# start of Exercise data

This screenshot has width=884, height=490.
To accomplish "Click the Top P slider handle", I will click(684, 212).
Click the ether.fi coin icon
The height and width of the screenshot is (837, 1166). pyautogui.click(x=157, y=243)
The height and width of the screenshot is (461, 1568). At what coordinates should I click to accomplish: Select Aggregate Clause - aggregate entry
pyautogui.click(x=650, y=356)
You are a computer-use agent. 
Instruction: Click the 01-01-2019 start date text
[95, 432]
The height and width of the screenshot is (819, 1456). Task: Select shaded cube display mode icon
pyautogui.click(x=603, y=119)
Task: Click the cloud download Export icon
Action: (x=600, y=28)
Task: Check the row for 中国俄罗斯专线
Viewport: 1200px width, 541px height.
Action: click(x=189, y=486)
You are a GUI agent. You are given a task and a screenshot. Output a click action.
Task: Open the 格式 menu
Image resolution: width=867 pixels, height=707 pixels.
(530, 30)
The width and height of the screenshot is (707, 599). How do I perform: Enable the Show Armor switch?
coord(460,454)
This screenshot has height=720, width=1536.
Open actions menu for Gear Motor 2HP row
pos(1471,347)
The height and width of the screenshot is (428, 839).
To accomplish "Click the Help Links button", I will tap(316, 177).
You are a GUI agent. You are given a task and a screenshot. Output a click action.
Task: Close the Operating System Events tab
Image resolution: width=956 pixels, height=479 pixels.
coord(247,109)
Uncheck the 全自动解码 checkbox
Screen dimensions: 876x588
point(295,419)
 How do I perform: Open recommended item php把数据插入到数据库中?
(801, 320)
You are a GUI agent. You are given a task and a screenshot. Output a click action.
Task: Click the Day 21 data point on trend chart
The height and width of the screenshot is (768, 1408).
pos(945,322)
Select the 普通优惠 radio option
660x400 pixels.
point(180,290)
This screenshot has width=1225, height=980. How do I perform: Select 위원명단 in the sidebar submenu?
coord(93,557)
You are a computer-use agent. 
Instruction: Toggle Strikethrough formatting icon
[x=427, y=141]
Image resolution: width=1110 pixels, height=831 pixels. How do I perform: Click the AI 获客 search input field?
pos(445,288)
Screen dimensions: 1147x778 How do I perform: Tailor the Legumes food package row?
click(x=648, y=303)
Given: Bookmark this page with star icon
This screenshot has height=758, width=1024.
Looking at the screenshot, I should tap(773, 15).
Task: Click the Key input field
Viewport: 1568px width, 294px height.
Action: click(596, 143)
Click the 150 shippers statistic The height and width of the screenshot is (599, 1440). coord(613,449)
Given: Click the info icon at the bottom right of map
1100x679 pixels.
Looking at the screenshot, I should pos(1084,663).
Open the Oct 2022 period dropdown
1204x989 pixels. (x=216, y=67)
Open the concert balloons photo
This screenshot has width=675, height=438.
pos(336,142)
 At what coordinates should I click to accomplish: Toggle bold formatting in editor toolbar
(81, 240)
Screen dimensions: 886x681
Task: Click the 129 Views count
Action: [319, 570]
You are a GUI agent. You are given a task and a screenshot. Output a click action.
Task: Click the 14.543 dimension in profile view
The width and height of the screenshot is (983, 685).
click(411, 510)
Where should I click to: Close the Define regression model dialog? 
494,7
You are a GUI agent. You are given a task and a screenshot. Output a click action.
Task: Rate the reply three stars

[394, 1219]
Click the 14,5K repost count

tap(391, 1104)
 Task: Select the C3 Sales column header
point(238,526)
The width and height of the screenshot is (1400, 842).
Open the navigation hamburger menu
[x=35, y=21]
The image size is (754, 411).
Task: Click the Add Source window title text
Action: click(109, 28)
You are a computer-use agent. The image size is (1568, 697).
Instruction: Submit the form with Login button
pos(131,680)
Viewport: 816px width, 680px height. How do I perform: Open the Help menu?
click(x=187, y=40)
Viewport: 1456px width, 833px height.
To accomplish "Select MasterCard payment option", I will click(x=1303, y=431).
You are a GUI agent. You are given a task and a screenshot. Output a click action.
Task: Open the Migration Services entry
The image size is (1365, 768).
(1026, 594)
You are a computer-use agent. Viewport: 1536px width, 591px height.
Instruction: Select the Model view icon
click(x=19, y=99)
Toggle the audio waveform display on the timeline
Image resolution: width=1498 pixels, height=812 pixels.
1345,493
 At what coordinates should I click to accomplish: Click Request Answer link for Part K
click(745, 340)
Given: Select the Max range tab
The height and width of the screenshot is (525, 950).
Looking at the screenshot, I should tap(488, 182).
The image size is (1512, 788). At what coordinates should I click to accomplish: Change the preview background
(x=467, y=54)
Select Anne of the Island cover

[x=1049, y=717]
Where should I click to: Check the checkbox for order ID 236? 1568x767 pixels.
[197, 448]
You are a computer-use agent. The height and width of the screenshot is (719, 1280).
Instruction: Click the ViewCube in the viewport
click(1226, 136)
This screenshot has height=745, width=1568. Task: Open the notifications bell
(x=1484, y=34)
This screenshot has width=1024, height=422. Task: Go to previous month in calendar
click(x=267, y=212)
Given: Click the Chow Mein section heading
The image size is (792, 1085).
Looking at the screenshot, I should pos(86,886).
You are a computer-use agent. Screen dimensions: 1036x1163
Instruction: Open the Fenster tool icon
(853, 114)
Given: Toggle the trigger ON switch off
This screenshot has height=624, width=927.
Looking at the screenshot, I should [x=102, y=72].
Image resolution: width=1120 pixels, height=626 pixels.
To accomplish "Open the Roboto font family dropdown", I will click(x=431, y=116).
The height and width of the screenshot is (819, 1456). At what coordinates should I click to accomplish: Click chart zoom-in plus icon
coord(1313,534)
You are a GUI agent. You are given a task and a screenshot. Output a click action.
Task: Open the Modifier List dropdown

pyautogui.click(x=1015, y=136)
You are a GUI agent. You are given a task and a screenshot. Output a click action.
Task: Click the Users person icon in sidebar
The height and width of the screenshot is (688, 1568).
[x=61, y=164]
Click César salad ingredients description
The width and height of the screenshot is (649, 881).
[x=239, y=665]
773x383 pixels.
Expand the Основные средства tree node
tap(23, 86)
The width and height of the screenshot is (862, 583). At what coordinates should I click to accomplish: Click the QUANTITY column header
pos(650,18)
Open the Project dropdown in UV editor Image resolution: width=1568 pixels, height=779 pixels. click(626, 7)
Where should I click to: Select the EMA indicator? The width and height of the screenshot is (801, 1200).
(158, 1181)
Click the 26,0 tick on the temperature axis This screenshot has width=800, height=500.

# end of Exercise data

→ Aim
Swap each "GUI agent" in the lines above for "screen assistant" and leave everything else as it is.

→ Finished task
This screenshot has width=884, height=490.
To accomplish "Click the Top P slider handle", I will click(684, 212).
Click the ether.fi coin icon
The height and width of the screenshot is (837, 1166). pyautogui.click(x=157, y=243)
The height and width of the screenshot is (461, 1568). At what coordinates should I click to accomplish: Select Aggregate Clause - aggregate entry
pyautogui.click(x=650, y=356)
You are a computer-use agent. 
Instruction: Click the 01-01-2019 start date text
[95, 432]
The height and width of the screenshot is (819, 1456). Task: Select shaded cube display mode icon
pyautogui.click(x=603, y=119)
Task: Click the cloud download Export icon
Action: (x=600, y=28)
Task: Check the row for 中国俄罗斯专线
Viewport: 1200px width, 541px height.
Action: click(x=189, y=486)
You are a screen assistant. You are given a task and a screenshot. Output a click action.
Task: Open the 格式 menu
Image resolution: width=867 pixels, height=707 pixels.
(530, 30)
The width and height of the screenshot is (707, 599). How do I perform: Enable the Show Armor switch?
coord(460,454)
This screenshot has height=720, width=1536.
Open actions menu for Gear Motor 2HP row
pos(1471,347)
The height and width of the screenshot is (428, 839).
To accomplish "Click the Help Links button", I will tap(316, 177).
You are a screen assistant. You are given a task and a screenshot. Output a click action.
Task: Close the Operating System Events tab
Image resolution: width=956 pixels, height=479 pixels.
coord(247,109)
Uncheck the 全自动解码 checkbox
Screen dimensions: 876x588
point(295,419)
 How do I perform: Open recommended item php把数据插入到数据库中?
(801, 320)
You are a screen assistant. You are given a task and a screenshot. Output a click action.
Task: Click the Day 21 data point on trend chart
The height and width of the screenshot is (768, 1408).
pos(945,322)
Select the 普通优惠 radio option
660x400 pixels.
point(180,290)
This screenshot has width=1225, height=980. How do I perform: Select 위원명단 in the sidebar submenu?
coord(93,557)
You are a computer-use agent. 
Instruction: Toggle Strikethrough formatting icon
[x=427, y=141]
Image resolution: width=1110 pixels, height=831 pixels. How do I perform: Click the AI 获客 search input field?
pos(445,288)
Screen dimensions: 1147x778 How do I perform: Tailor the Legumes food package row?
click(x=648, y=303)
Given: Bookmark this page with star icon
This screenshot has height=758, width=1024.
Looking at the screenshot, I should tap(773, 15).
Task: Click the Key input field
Viewport: 1568px width, 294px height.
Action: click(596, 143)
Click the 150 shippers statistic The height and width of the screenshot is (599, 1440). coord(613,449)
Given: Click the info icon at the bottom right of map
1100x679 pixels.
Looking at the screenshot, I should pos(1084,663).
Open the Oct 2022 period dropdown
1204x989 pixels. (x=216, y=67)
Open the concert balloons photo
This screenshot has width=675, height=438.
pos(336,142)
 At what coordinates should I click to accomplish: Toggle bold formatting in editor toolbar
(81, 240)
Screen dimensions: 886x681
Task: Click the 129 Views count
Action: [319, 570]
You are a screen assistant. You are given a task and a screenshot. Output a click action.
Task: Click the 14.543 dimension in profile view
The width and height of the screenshot is (983, 685).
click(411, 510)
Where should I click to: Close the Define regression model dialog? 
494,7
You are a screen assistant. You are given a task and a screenshot. Output a click action.
Task: Rate the reply three stars

[394, 1219]
Click the 14,5K repost count

tap(391, 1104)
 Task: Select the C3 Sales column header
point(238,526)
The width and height of the screenshot is (1400, 842).
Open the navigation hamburger menu
[x=35, y=21]
The image size is (754, 411).
Task: Click the Add Source window title text
Action: click(109, 28)
You are a computer-use agent. The image size is (1568, 697).
Instruction: Submit the form with Login button
pos(131,680)
Viewport: 816px width, 680px height. How do I perform: Open the Help menu?
click(x=187, y=40)
Viewport: 1456px width, 833px height.
To accomplish "Select MasterCard payment option", I will click(x=1303, y=431).
You are a screen assistant. You are given a task and a screenshot. Output a click action.
Task: Open the Migration Services entry
The image size is (1365, 768).
(1026, 594)
You are a computer-use agent. Viewport: 1536px width, 591px height.
Instruction: Select the Model view icon
click(x=19, y=99)
Toggle the audio waveform display on the timeline
Image resolution: width=1498 pixels, height=812 pixels.
1345,493
 At what coordinates should I click to accomplish: Click Request Answer link for Part K
click(745, 340)
Given: Select the Max range tab
The height and width of the screenshot is (525, 950).
Looking at the screenshot, I should tap(488, 182).
The image size is (1512, 788). At what coordinates should I click to accomplish: Change the preview background
(x=467, y=54)
Select Anne of the Island cover

[x=1049, y=717]
Where should I click to: Check the checkbox for order ID 236? 1568x767 pixels.
[197, 448]
You are a computer-use agent. The height and width of the screenshot is (719, 1280).
Instruction: Click the ViewCube in the viewport
click(1226, 136)
This screenshot has height=745, width=1568. Task: Open the notifications bell
(x=1484, y=34)
This screenshot has width=1024, height=422. Task: Go to previous month in calendar
click(x=267, y=212)
Given: Click the Chow Mein section heading
The image size is (792, 1085).
Looking at the screenshot, I should pos(86,886).
You are a computer-use agent. Screen dimensions: 1036x1163
Instruction: Open the Fenster tool icon
(853, 114)
Given: Toggle the trigger ON switch off
This screenshot has height=624, width=927.
Looking at the screenshot, I should [x=102, y=72].
Image resolution: width=1120 pixels, height=626 pixels.
To accomplish "Open the Roboto font family dropdown", I will click(x=431, y=116).
The height and width of the screenshot is (819, 1456). At what coordinates should I click to accomplish: Click chart zoom-in plus icon
coord(1313,534)
You are a screen assistant. You are given a task and a screenshot. Output a click action.
Task: Open the Modifier List dropdown

pyautogui.click(x=1015, y=136)
You are a screen assistant. You are given a task and a screenshot. Output a click action.
Task: Click the Users person icon in sidebar
The height and width of the screenshot is (688, 1568).
[x=61, y=164]
Click César salad ingredients description
The width and height of the screenshot is (649, 881).
[x=239, y=665]
773x383 pixels.
Expand the Основные средства tree node
tap(23, 86)
The width and height of the screenshot is (862, 583). At what coordinates should I click to accomplish: Click the QUANTITY column header
pos(650,18)
Open the Project dropdown in UV editor Image resolution: width=1568 pixels, height=779 pixels. click(626, 7)
Where should I click to: Select the EMA indicator? The width and height of the screenshot is (801, 1200).
(158, 1181)
Click the 26,0 tick on the temperature axis This screenshot has width=800, height=500.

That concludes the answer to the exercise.